フロントフォークは、オイル漏れは無いようですが、クリップの錆が出ています。
リアサスは、新車時の部品のようで、オイル漏れは無いですが、底付き防止のバンプラバーが劣化しています。
フロントキャリパーは、パッド残量はありますが、要清掃です。また、左側キャリパーは、押え板の向きが逆方向です。パッド押さえ板が、回転方向にパッドを押し、キャリパーにほぼ接触させている理由は、ブレーキ作動時にパッド裏板(鉄製)とキャリパー(アルミ製)に隙間があると、裏板がキャリパーに当たりキャリパー側に打痕が付きパッドの動きが悪くなるのを防ぐ意味あります。

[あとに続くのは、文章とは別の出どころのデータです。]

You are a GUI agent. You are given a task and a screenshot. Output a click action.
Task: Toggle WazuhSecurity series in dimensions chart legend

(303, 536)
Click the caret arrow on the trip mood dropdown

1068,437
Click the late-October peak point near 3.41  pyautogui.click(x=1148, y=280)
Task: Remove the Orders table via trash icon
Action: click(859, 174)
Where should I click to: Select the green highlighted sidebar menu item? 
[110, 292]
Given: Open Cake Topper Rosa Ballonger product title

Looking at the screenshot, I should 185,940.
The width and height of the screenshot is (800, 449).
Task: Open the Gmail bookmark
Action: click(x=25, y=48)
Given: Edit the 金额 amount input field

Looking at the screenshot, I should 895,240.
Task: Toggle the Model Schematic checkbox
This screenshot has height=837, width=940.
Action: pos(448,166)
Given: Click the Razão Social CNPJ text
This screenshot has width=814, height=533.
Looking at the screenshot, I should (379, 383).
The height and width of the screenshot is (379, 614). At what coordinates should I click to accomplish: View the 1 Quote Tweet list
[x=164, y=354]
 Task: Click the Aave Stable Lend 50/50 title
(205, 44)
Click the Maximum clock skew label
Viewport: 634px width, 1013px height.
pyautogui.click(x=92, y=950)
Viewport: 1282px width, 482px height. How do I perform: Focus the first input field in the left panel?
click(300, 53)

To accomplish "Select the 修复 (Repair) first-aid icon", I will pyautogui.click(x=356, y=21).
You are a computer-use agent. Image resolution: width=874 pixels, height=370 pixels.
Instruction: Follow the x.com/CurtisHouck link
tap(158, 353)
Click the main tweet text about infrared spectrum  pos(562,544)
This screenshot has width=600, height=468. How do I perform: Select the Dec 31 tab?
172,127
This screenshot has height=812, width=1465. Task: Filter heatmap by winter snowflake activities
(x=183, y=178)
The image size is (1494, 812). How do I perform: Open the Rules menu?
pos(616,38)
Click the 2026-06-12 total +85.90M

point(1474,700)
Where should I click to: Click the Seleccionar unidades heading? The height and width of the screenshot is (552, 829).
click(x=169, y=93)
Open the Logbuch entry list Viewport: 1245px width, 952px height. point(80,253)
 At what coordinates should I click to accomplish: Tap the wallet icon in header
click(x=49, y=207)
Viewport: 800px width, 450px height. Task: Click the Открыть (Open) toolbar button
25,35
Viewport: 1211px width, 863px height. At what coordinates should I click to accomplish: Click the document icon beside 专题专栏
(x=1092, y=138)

リアキャリパーは、パッド残量はありますが、要清掃なことと、パッド裏のシムが逆方向に入っています。リア側のような2ポッドキャリパーは、パッドがブレーキ作動時に回転方法に引っ張られますので、回転方向向きに斜めに減る傾向があります。そのためパッドがある程度減って斜めになるとピストンが斜めに出ることになり引っかかって作動が悪くなることが多いです。このため回転方向にシムが入っていますので、外さない方が良いです。今回は、逆向きに入っていたので、余計に悪化します。2ポッドキャリパーは、パッドを均等にローターに当てるため、同径4ポッド、異形4ポッドの順に進化しました。2ポッドでもXJR系で使用されていたMOSキャリパーの2ポッドの場合は、パッドとピストンのセンターをずらしてなるべく均等にパッドを押すようになっています。キャブレターですが、パイロットスクリュー部に圧入栓が入っているので、点検調整ができないので、抜きます。
エンジン始動前と始動後のオイルの油面です。(オイル交換前です。)
Vブーストジョイントとインシュレーターの間のゴムがバンドよりはみ出しています。この場合は、ほぼ切れています。
フルードは、フロント&リアブレーキ、クラッチの3か所とも劣化しており、交換時期不明です。
点検結果をオーナーに伝えて、作業に入ります。
キャブレターを外して、Vブーストジョイント部のゴム交換です。水漏れ修理の前にクーラント全量抜きです。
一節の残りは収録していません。